START Data for this task

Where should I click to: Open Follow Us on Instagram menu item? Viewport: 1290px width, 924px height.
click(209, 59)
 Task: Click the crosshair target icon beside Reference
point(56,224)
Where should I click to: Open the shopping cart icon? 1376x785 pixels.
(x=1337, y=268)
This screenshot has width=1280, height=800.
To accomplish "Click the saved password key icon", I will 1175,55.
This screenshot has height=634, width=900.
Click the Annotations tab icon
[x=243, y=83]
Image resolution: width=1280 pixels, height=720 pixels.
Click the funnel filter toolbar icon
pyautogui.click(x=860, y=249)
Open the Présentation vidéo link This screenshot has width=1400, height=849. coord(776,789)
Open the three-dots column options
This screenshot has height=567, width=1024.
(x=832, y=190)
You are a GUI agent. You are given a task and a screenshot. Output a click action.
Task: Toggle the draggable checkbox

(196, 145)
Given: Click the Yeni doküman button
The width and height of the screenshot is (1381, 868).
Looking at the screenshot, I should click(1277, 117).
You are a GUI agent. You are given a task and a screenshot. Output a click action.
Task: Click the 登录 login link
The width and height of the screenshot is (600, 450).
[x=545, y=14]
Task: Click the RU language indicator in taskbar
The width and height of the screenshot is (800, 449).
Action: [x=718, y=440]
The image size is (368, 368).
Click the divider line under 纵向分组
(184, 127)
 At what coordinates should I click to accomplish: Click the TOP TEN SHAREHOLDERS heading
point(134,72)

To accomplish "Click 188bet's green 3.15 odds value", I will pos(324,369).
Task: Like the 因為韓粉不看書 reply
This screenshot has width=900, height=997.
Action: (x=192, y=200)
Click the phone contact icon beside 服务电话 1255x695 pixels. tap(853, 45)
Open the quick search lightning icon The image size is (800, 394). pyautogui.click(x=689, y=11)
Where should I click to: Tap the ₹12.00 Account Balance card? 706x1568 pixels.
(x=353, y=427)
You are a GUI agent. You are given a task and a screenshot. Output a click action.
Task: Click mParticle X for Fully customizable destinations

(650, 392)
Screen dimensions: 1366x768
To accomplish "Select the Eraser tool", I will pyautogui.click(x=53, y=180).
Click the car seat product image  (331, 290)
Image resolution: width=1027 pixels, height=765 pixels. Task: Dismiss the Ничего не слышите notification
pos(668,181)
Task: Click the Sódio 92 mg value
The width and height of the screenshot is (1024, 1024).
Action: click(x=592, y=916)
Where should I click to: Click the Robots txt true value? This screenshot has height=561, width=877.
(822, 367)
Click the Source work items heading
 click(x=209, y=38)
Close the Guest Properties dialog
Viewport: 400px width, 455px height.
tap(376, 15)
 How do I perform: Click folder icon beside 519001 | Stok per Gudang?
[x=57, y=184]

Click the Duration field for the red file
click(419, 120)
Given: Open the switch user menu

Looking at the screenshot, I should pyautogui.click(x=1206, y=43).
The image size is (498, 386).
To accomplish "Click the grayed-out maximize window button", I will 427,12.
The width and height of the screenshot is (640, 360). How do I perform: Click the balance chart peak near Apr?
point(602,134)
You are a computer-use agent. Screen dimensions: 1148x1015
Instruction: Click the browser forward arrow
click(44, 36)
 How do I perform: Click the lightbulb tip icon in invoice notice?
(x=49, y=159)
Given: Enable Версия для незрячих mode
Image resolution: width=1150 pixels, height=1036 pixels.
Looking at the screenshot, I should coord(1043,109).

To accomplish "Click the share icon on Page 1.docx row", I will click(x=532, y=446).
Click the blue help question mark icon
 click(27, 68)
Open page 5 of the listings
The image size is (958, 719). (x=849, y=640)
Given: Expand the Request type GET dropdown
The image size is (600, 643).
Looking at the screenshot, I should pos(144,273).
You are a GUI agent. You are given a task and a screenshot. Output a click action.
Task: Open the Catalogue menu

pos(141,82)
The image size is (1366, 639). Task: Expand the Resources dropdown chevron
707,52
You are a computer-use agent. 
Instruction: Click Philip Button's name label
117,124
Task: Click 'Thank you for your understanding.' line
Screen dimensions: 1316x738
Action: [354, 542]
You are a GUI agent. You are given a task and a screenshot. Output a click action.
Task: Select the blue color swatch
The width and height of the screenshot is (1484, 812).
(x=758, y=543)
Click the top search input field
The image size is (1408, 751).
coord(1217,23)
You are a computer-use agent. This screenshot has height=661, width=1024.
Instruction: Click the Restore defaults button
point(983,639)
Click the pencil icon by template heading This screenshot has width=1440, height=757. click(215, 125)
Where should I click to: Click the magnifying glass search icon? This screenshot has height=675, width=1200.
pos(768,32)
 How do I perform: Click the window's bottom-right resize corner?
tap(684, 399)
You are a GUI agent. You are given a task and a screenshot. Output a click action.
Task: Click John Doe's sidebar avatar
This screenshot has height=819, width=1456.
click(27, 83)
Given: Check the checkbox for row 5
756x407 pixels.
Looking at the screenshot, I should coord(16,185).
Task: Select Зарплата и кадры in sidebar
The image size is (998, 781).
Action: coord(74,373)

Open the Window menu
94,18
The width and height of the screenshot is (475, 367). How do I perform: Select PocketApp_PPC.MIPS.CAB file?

END Data for this task

■ **Prompt**
Every line above that contains the word "link" should be reported.

■ **Exercise solution**
Open the Présentation vidéo link This screenshot has width=1400, height=849. coord(776,789)
Task: Click the 登录 login link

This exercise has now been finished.